The cross-version § “What is increasing” table isolates four engine-side defects. Recorded as TODOs in docs/CURRENT_WORK.md § “Open engineering items” → “Mastodon cross-version sweep — FP findings”; summarised here:

  1. StringScanner#[] Symbol overload (FP, 3 sites). scanner[:key] — a Symbol named-capture argument, valid since Ruby 3.x — trips call.argument-type-mismatch because Rigor’s RBS for StringScanner#[] has only (Integer) -> String?. Already tracked: CURRENT_WORK.md § “Stdlib RBS coverage-gap pattern” names the references/rbs branch widen-strscan-resolv-stdlib-sigs that widens exactly this signature. This sweep is the empirical confirmation; the fix is the staged upstream RBS PR.
  2. AR scope-body method resolution (misinference, 1 site). Inside scope :duplicate_uris, -> { select(...).group(:uri) } the lambda’s self is the model class; select should resolve to ActiveRecord::Querying#select (→ a relation) but resolves to Enumerable#select (→ Array[String]), so the chained .group reads as undefined-method. The empirical case for ADR-26 (ActiveRecord::Relation typing) — note the sweep config omits the rigor-activerecord plugin, which is where the model-class query surface is meant to be typed.
  3. Ivar nil-guard / ivar-write typing (misinference, 1 site). block_domain_service.rb calls @domain_block_event.affected_local_accounts after a return if @domain_block_event.nil? guard, yet the ivar is typed nil (an undefined-method ... for nil, not a nilable possible-nil-receiver). Same family as flow-folding gap G2 (an ivar’s type is taken from its literal writes and not refreshed) — the guard clause does not narrow the ivar, and the ivar’s non-nil assignment is invisible to inference. Needs an ivar-narrowing / ivar-write-inference fix.
  4. Flow-folding over-claim (FP, 3 sites). flow.always-truthy-condition in activity/create.rb, linked_data_signature.rb, link_details_extractor.rb. Already tracked: CURRENT_WORK.md § “Flow-folding — loop-mutation tracking (gaps G1 / G2)” and the cluster-4 triage. This sweep confirms the cluster persists across the v3.5→v4.5 line.

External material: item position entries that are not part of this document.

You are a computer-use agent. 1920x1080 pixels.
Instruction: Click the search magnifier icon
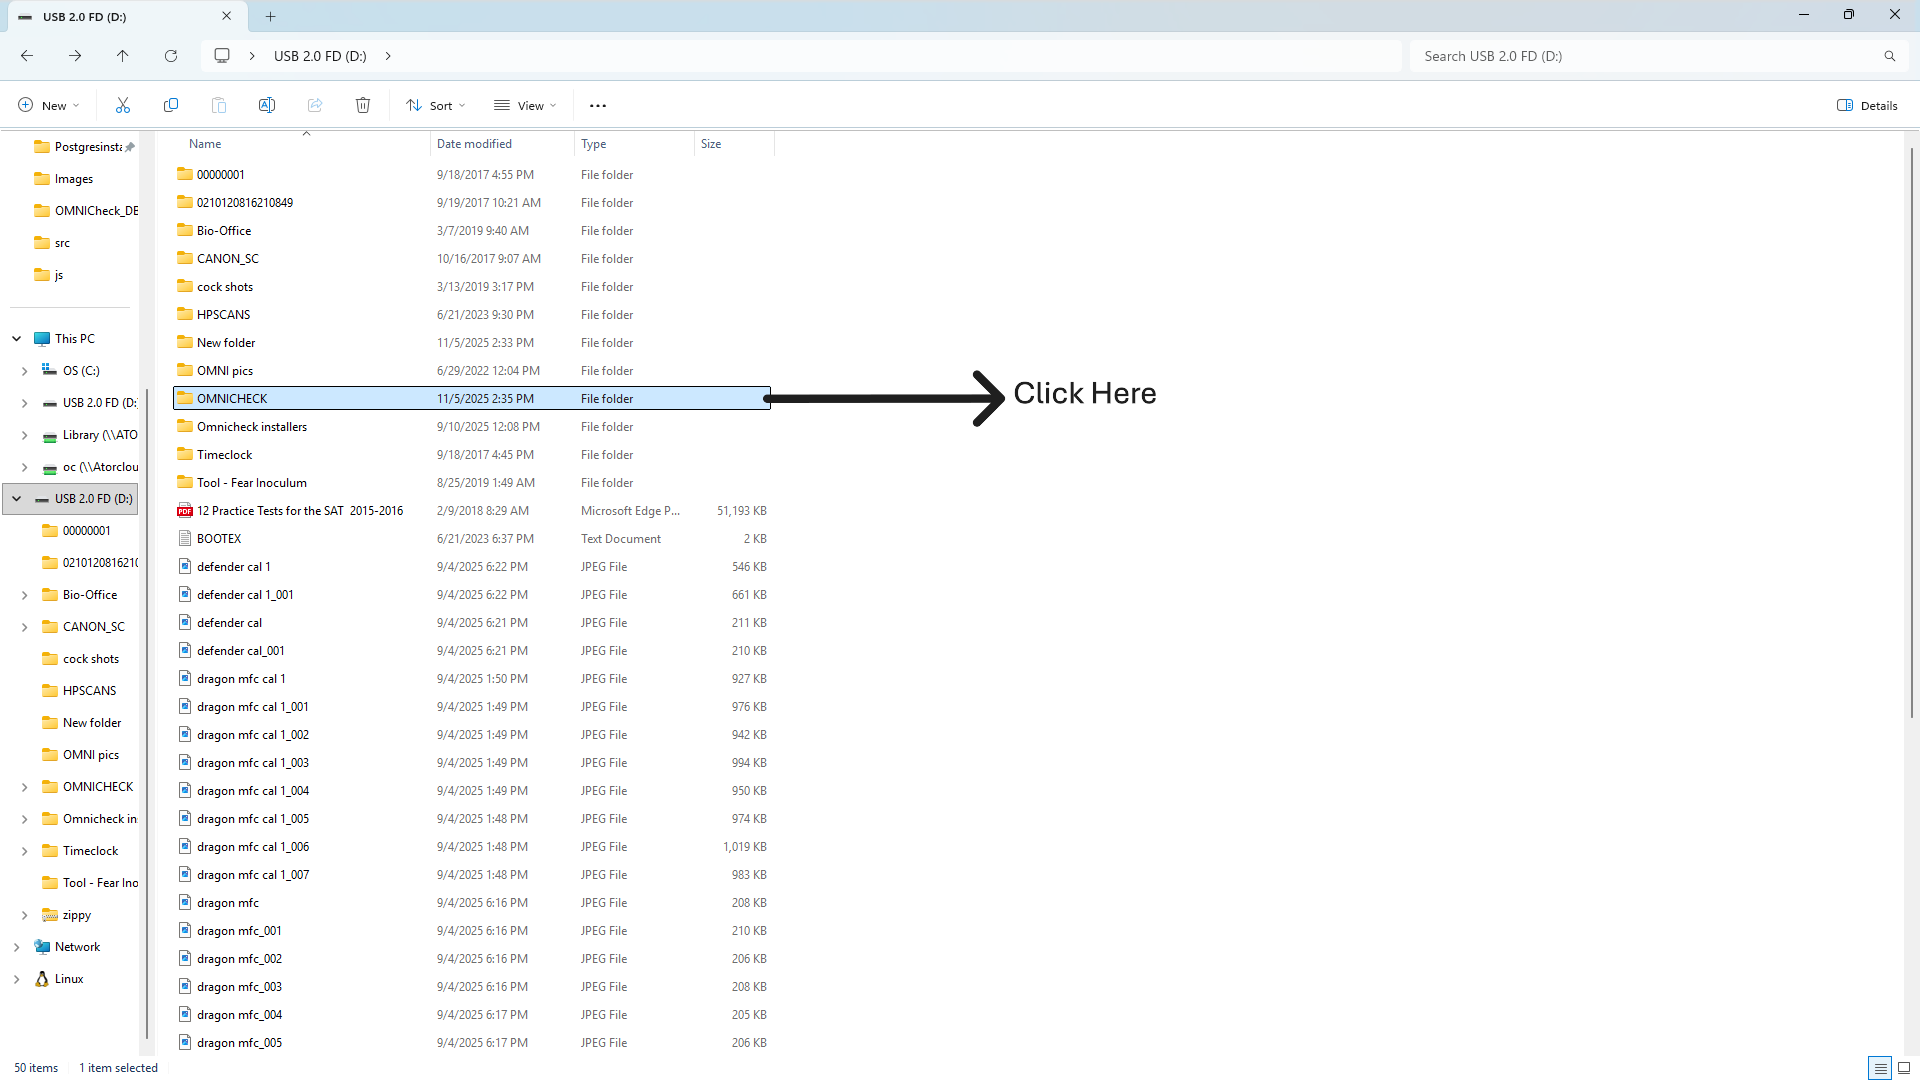1889,56
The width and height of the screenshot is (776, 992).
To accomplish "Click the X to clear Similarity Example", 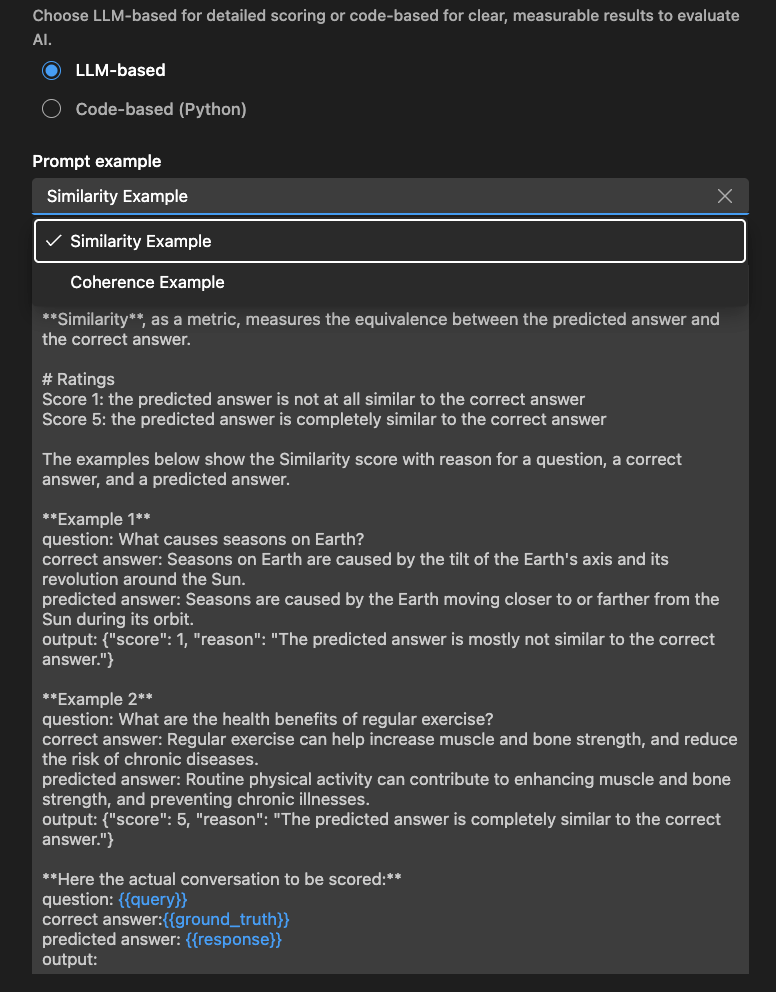I will (725, 196).
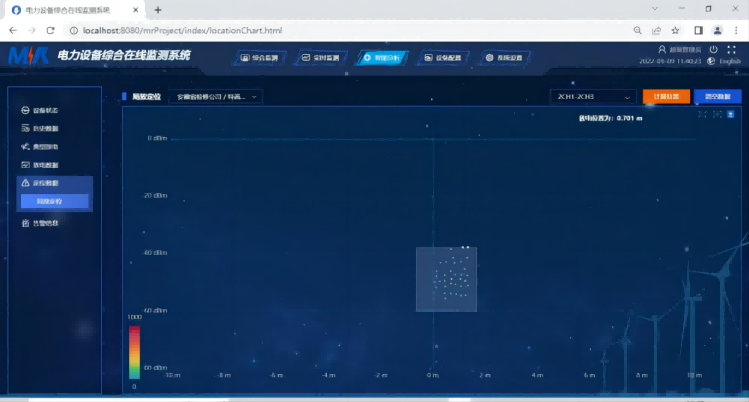The height and width of the screenshot is (402, 749).
Task: Click the blue clear data button
Action: (x=718, y=97)
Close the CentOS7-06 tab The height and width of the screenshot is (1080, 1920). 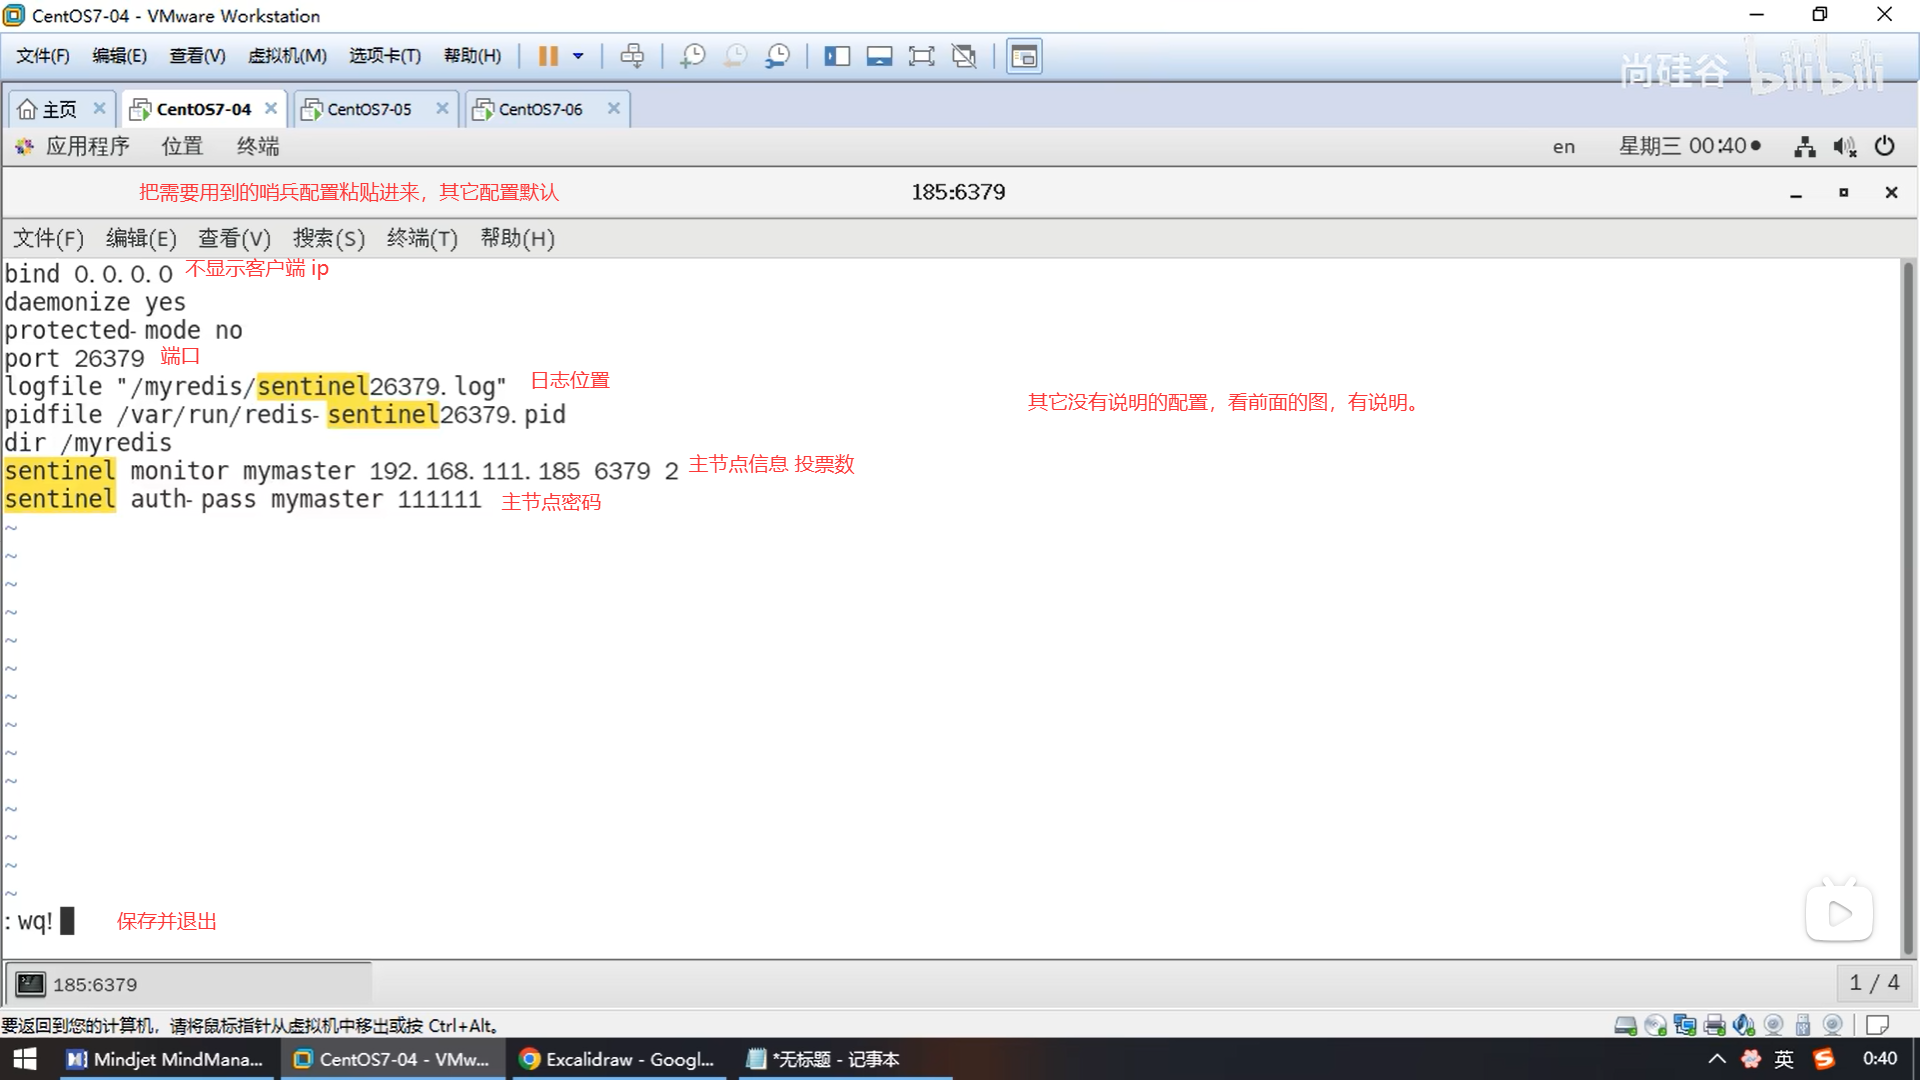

The 5 call.possible-nil-receiver warnings are not recorded as engine TODOs — they are candidate genuine findings and belong in per-site triage (rigor-baseline-reduce), not the FP backlog.

The patch-line sweep lives in ~/repo/ruby/rigor-survey/_mastodon-sweep/ (sweep.sh, tabulate.rb, regenerated baseline.yml, reports/<tag>.json; the v0.1.8 reports preserved as reports-v0.1.8/). The cross-version sweep lives in the sibling _mastodon-major-sweep/ with the same file layout and its own v3.5.19 baseline.yml. The procedure is the rigor-regression-sweep SKILL.

© 2026 TypedDuck. Licensed under CC BY-SA 4.0.